Fragmento:
* * *
31.3 Consideremos lo que atañe al tercer enemigo,
la carne
PUNTO 3
Consideremos lo que atañe al tercer enemigo, la carne, que es el peor de todos, y veamos cómo hemos de combatirle. En primer lugar, con la oración, según ya hemos visto. En segundo lugar, huyendo de las ocasiones, como vamos a ver y ponderar atentamente.
Dice San Bernardino de Sena (5) que el más excelente consejo (que es casi la base y fundamento de la vida religiosa) consiste en que huyamos siempre de las ocasiones de pecar.
Obligado por exorcismos, confesó una vez el demonio que ningún sermón le es más aborrecible que aquellos en que se exhorta a huir de las malas ocasiones.
Y con harta razón; porque el demonio se ríe de cuantas promesas y propósitos forme un pecador arrepentido, si no se aparta éste de tales ocasiones.
La ocasión, especialmente en materia de placeres sensuales, es como una venda puesta ante los ojos, que no permite ver ni propósitos, ni instrucciones, ni verdades eternas; que ciega, en fin, al hombre y le hace olvidarse de todo.
Tal fue la perdición de nuestros primeros padres: el no huir de la ocasión. Habíales Dios prohibido alzar la mano al fruto vedado. «Nos mandó Dios —dijo Eva a la serpiente— que no comiéramos ni le tocásemos» (Gn., 3, 3). Pero la imprudente «le vio, le tomó y comió».
Empezó por admirar la manzana, cogióla después con la mano, y al cabo comió de ella. Quien voluntariamente se expone al peligro, en él perecerá (Ecl., 3, 27).
Advierte San Pedro que el demonio anda dando vueltas alrededor de nosotros, buscando a quien devorar (6). De suerte que para volver a entrar en un alma que lo arrojó de sí, dice San Cipriano, sólo aguarda la ocasión oportuna (7). Si el alma se deja seducir para ponerse en peligro, de nuevo se apoderará de ella el enemigo y la devorará sin remedio.
Él abad Guerrico dice que Lázaro resucitó atado de manos y de pies (8), y por eso quedó sujeto a la muerte.
¡Infeliz del que resucite ligado por las ocasiones! A pesar de su resurrección, volverá a morir. El que quiera salvarse necesita renunciar no sólo al pecado, sino también a las ocasiones de pecar; es decir, debe apartarse de este compañero, de aquella casa, de cierto trato y amistad...
* * *
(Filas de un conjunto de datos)

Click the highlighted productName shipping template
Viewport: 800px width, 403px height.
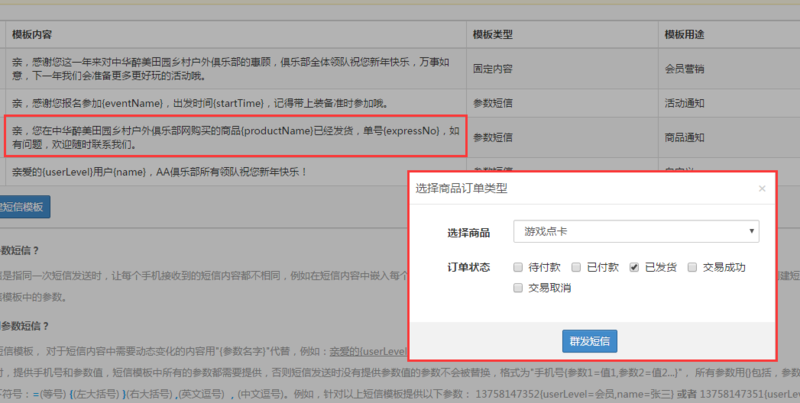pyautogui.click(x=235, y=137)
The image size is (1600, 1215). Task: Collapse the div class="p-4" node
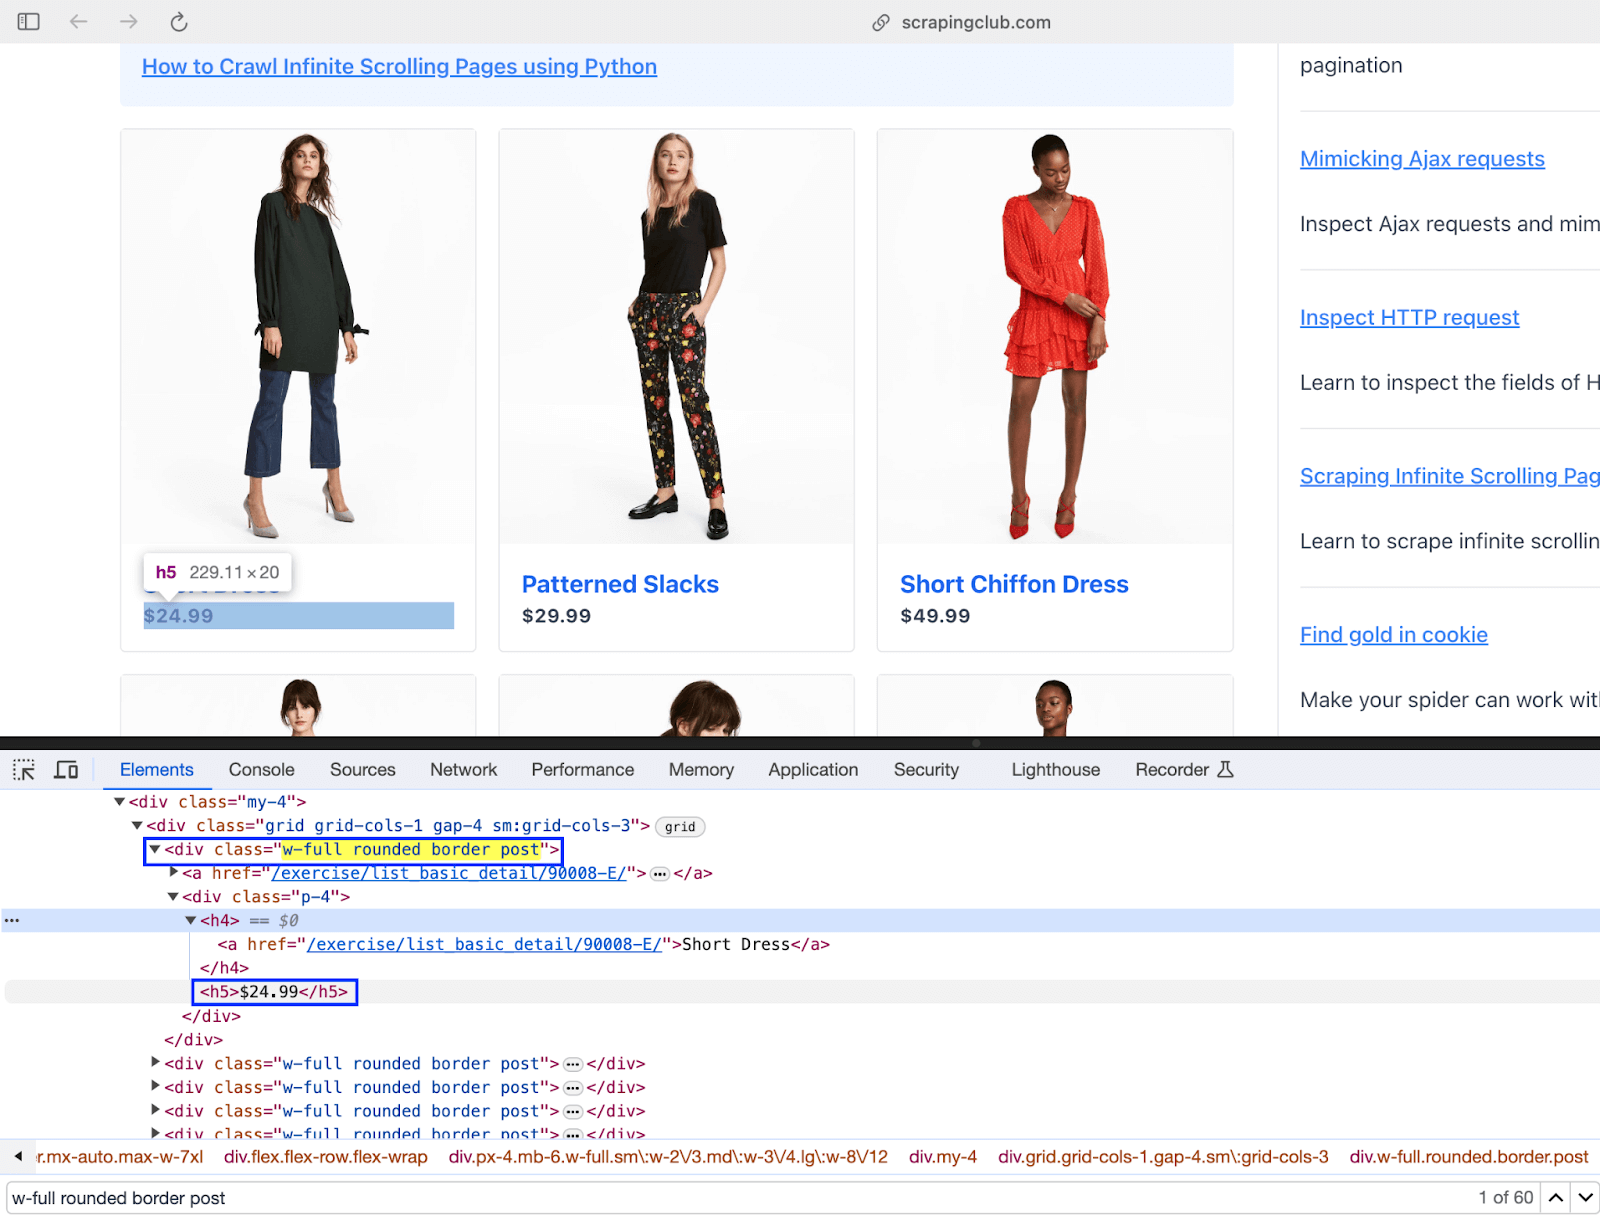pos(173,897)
* * *
Tareas requeridas:
A) Enumera todos los santos que se mencionan por su nombre en el fragmento.
B) Transcribe literalmente el fragmento desde "31.3 Consideremos lo" hasta "de tales ocasiones.", ambos incluidos.
C) Según el fragmento, ¿en qué estado resucitó Lázaro de acuerdo con el abad Guerrico?

Resultados:
A) San Bernardino de Sena, San Pedro y San Cipriano.

B)
31.3 Consideremos lo que atañe al tercer enemigo,
la carne
PUNTO 3
Consideremos lo que atañe al tercer enemigo, la carne, que es el peor de todos, y veamos cómo hemos de combatirle. En primer lugar, con la oración, según ya hemos visto. En segundo lugar, huyendo de las ocasiones, como vamos a ver y ponderar atentamente.
Dice San Bernardino de Sena (5) que el más excelente consejo (que es casi la base y fundamento de la vida religiosa) consiste en que huyamos siempre de las ocasiones de pecar.
Obligado por exorcismos, confesó una vez el demonio que ningún sermón le es más aborrecible que aquellos en que se exhorta a huir de las malas ocasiones.
Y con harta razón; porque el demonio se ríe de cuantas promesas y propósitos forme un pecador arrepentido, si no se aparta éste de tales ocasiones.

C) Atado de manos y de pies.